*DOCUMENT EXCERPT*.
Danisco's Constant attributes the lower impact to lower use of chemicals, raw materials, and energy and to a reduced waste burden on the environment. He adds that Danisco's chromatographic separation consumes less energy than the separation method used in China. Shandong Futaste didn't respond to C&EN's requests for comment on the study.

According to Constant, the xylitol LCA is one of the first undertaken by Danisco as part of a new strategy to become the "first-choice supplier" of its customers around the world. To help implement the strategy, Danisco employees have been quizzing customers about what they want from the firm.

"When we asked the food and beverage companies, we heard about health benefits, cost savings, and the like," Constant says. "But more and more, we heard that their customers—retailers like Walmart and Carrefour—are looking for something else." Those big retailers, he says, don't want the products they stock to harm the communities and countries where they do business.

*EXERCISE INSTRUCTIONS*.
[1] Update the xylitol text from "Danisco's Constant attributes" to "from the firm.", replacing "LCA" with "life-cycle assessment".
[2] List every factor to which Constant attributes the lower impact in the xylitol text.

*EXTRACTED MATERIAL*.
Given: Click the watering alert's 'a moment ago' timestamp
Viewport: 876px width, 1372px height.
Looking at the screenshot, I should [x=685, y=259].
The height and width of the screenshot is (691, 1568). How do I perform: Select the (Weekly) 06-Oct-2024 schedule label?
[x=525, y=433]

*ANSWERS BELOW*.
[1]
Danisco's Constant attributes the lower impact to lower use of chemicals, raw materials, and energy and to a reduced waste burden on the environment. He adds that Danisco's chromatographic separation consumes less energy than the separation method used in China. Shandong Futaste didn't respond to C&EN's requests for comment on the study.

According to Constant, the xylitol life-cycle assessment is one of the first undertaken by Danisco as part of a new strategy to become the "first-choice supplier" of its customers around the world. To help implement the strategy, Danisco employees have been quizzing customers about what they want from the firm.

[2]
- lower use of chemicals
- lower use of raw materials
- lower use of energy
- a reduced waste burden on the environment